Make college accessible to the masses – and jobless

When American educators can say, "A degree in X means a graduate has mastered the following things," then it shouldn't matter how a person got a degree or where. That will make it possible for many more people to earn degrees, especially online.

The worth of a college degree is often challenged. The latest examples? "The Social Network" biopic about college dropout and Facebook founder Mark Zuckerberg, and the offer of PayPal cofounder Peter Thiel to give $100,000 to young "geniuses" not to go to college.

But one look at the unemployment rate for college graduates versus that for people with only a high school degree tells a different story.

College may be a waste of time and money for the one-in-a-million genius, but for everyone else, a college degree has never been more necessary – and more difficult to achieve.

American higher education is failing the country. It produces far too few college graduates (only about a third of young Americans go to college; even fewer graduate). That feeds a worrisome gap in income equality, and creates an ever-growing underclass – and jobless class – that is unprepared for an economy that demands postsecondary education.

One solution: Educators can make today's colleges and universities more productive and accessible if they think of them as a connected whole. On a small scale, for example, agreeing on even basic learning outcomes for majors and courses can cut down on "wasted" credits from transfers, save students millions of dollars, and bring more timely graduation.

When educators can confidently say, "A degree in X means a graduate has mastered the following things," then the country will see a dramatic improvement in useful, cost-efficient college degrees awarded to many more people.

Knowing with certainty that someone has mastered a discipline means it shouldn't matter how that person got there or what school they attended. At that point, traditional higher education's monopoly on delivery would end and America would see myriad new models and pro-viders of education.

For instance, the door would open even wider to online learning, not just at private universities, but on traditional, nonprofit campuses, such as mine in Manchester, N.H.

Our online programs allow working adults, those deployed in the military, and learners without access to traditional campuses to work on their college degrees, to do so at lower costs and on schedules that work for them. The success of these programs – our online students far outnumber our students on site – has in turn provided more scholarship support for students in the traditional campus programs while allowing us to keep costs down. We are the most affordable private university in our state and within our peer group.

The e-learning program here at Southern New Hampshire University – and others at Western Governors University, StraighterLine, and P2P University – still work on the margins of higher education. That is because entrenched and established players rarely lead the way into next-generation innovation.
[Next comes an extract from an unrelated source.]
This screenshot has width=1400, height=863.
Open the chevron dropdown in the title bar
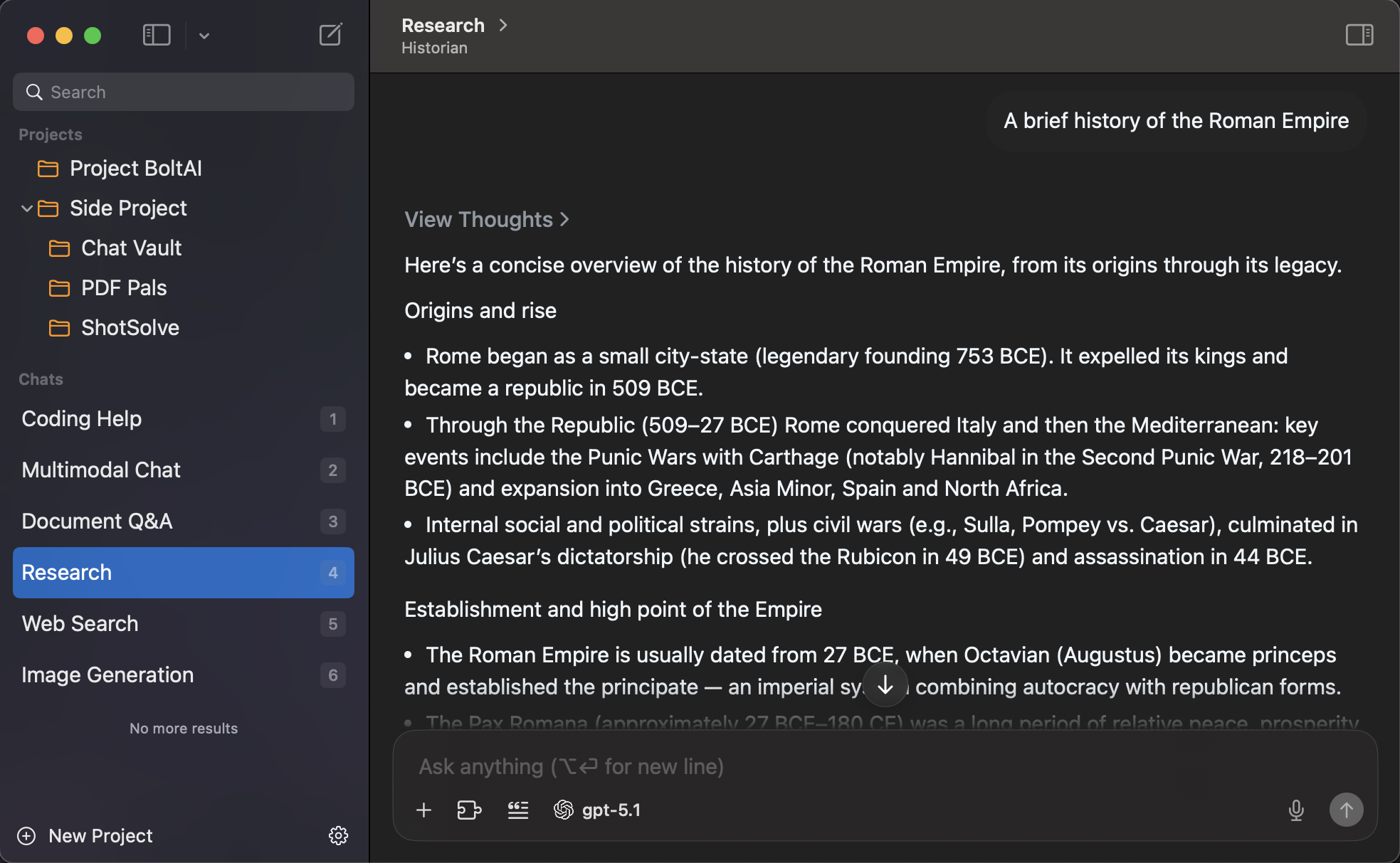(x=204, y=35)
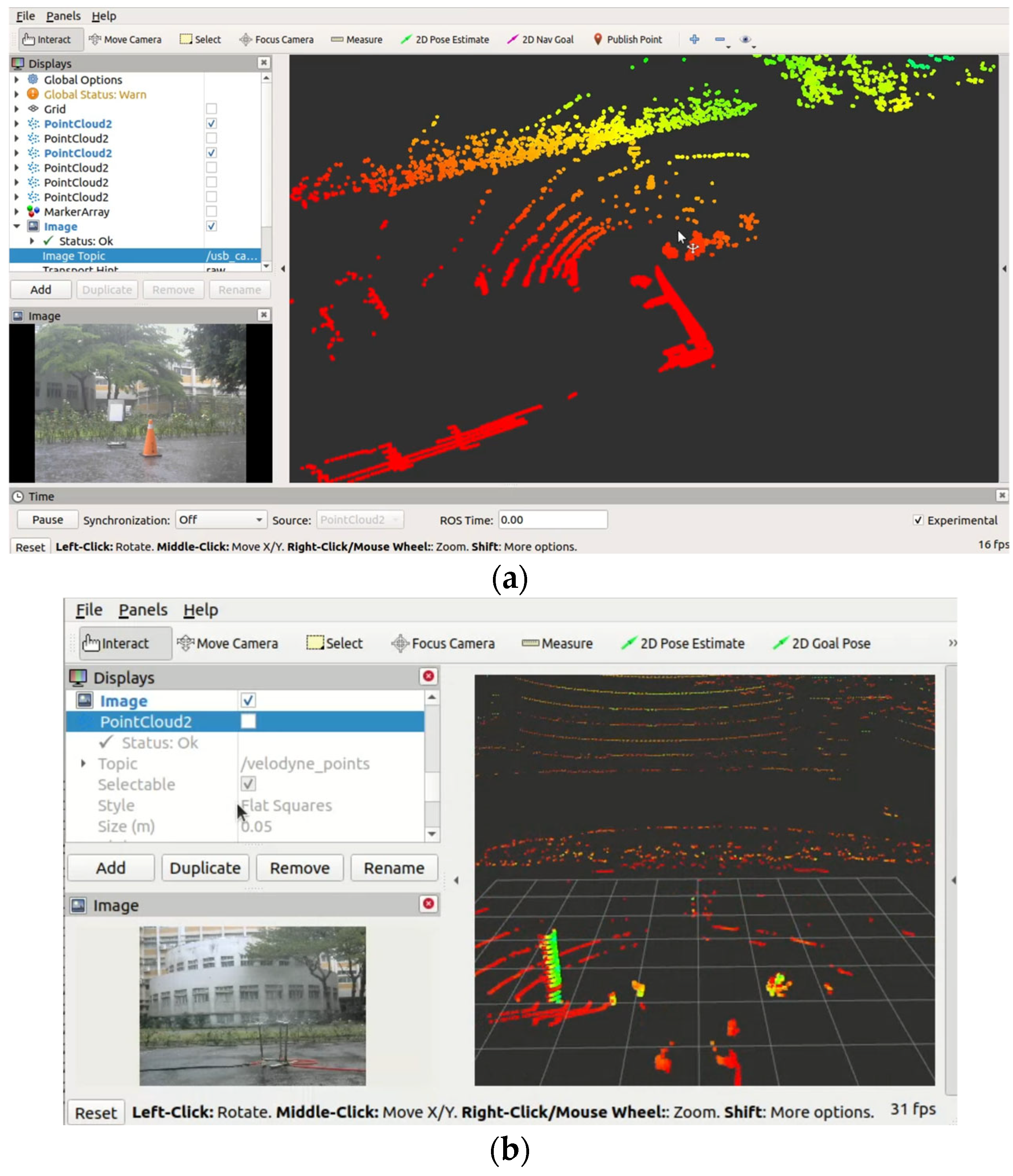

But a shift to e-learning does not mean that blue-chip schools like Harvard and Brown are going away anytime soon. Research powerhouses like the Massachusetts Institute of Technology and Johns Hopkins and Stanford will continue their vital missions. Educating the elite, inventing the future, and simply providing a place at which to grow up will remain important functions of higher education.

But the triple challenge of providing access to higher education for millions more Americans while also offering lower costs and assuring quality will not be met by the existing bricks-and-mortar system.

To face those challenges, the United States needs policymakers and regulators to support the innovation under way and to make room, if only on the margins, for those inventing new pathways to success.

Just as it did with the GI Bill after World War II, America could once again put higher education within reach of millions who are shut out of the traditional system. And higher education could better contribute to America's need for well-trained workers in advanced industries.

Paul LeBlanc is president of Southern New Hampshire University in Manchester, N.H.